Cedar Rapids Weather
FORT IRWIN, CALIFORNIA – About 3,000 Iowa National Guard soldiers are preparing to deploy to Afghanistan right now at the National Training Center at Fort Irwin, California. Many are sleeping on cots in large tents with more than one-hundred other people, eating every meal together and sharing community bathrooms.
They'll spend an entire year living together in close quarters with little or no privacy. A break from the vigorous training at Fort Irwin does not mean soldiers get a break from each other.
"Sometimes they irritate you, but for the most part, everyone's getting really close. You can't help but get close," Spc. Neal Sauerberg, 27, of Galena, IL, and serving with the 1-133 HHC said. "Each person has their own degree to which they need to be by themselves. People who really need to be by themselves stay up late or maybe go for a long run by themselves."
See more from Mark's trip to California in the Enduring Freedom section.
By becoming battle buddies and sharing their ups and downs, soldiers create a family.
"We're all brothers and we all look out for each other. We know when someone's not feeling right or not feeling their best or missing home," Spc. Dan Kline, 26, of Des Moines, and serving with the 1-133 HHC said. "We're leaving for a year. We won't get to see our friends or family. These guys become our friends and family."
Just like any siblings, sometimes the men and women need to spend some time alone.
"I pass the time reading, writing and listening to my iPod," Pfc.

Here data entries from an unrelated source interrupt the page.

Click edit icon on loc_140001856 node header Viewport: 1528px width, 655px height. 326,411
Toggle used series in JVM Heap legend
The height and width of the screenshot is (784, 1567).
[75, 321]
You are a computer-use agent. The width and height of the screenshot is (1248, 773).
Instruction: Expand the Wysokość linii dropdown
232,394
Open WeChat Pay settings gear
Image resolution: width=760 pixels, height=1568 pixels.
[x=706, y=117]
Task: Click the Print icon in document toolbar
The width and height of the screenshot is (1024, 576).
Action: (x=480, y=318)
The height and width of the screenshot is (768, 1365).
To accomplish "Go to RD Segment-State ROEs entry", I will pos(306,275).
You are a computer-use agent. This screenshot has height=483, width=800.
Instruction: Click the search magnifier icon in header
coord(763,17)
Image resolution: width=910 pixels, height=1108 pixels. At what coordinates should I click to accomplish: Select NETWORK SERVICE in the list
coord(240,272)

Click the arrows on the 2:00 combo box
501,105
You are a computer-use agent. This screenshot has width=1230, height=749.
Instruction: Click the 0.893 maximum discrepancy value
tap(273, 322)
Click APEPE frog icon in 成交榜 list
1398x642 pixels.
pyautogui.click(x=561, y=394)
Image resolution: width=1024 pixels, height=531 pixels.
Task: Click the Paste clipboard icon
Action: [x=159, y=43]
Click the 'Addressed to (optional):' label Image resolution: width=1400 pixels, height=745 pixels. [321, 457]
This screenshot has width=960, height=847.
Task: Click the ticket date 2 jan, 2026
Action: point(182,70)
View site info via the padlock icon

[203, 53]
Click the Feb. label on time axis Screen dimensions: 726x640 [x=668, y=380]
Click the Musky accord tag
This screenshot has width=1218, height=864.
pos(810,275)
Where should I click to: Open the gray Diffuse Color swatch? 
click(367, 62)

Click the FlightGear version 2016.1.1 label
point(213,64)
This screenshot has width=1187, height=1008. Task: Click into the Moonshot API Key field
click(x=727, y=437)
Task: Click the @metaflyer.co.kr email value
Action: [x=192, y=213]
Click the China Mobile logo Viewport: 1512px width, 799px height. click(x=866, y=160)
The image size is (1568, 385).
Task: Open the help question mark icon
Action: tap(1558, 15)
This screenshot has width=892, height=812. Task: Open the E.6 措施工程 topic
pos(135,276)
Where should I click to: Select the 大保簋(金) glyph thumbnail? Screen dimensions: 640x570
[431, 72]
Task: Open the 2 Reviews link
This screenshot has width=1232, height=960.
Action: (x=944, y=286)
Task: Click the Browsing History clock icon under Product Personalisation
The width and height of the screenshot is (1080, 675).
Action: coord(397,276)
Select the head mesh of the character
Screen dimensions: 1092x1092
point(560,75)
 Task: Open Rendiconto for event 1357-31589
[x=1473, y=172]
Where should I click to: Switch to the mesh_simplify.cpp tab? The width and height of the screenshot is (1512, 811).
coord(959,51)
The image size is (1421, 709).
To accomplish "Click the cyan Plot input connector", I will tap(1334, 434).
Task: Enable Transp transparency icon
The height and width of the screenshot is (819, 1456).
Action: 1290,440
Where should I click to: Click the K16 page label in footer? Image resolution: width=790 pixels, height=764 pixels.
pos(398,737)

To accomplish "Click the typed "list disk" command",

Aaron McNew, 21, of Gladbrook-Reinbeck, and serving with the 1-133 HHC said.
Spc. Kyle Kuehl, 20, of Davenport, and serving with the 1-133 HHC, said, "I'm getting close to finishing my first book in about six years."
At previous training facilities like Camp Ripley, Minnesota and Camp Shelby, Mississippi, soldiers often escaped the stresses of the military by calling their friends or family or sending them an email. However, while they're training at Ft. Irwin, soldiers are not allowed to use cell phones or computers.
The military says the communication cut-off forces troops to focus on training and building those relationships with each other.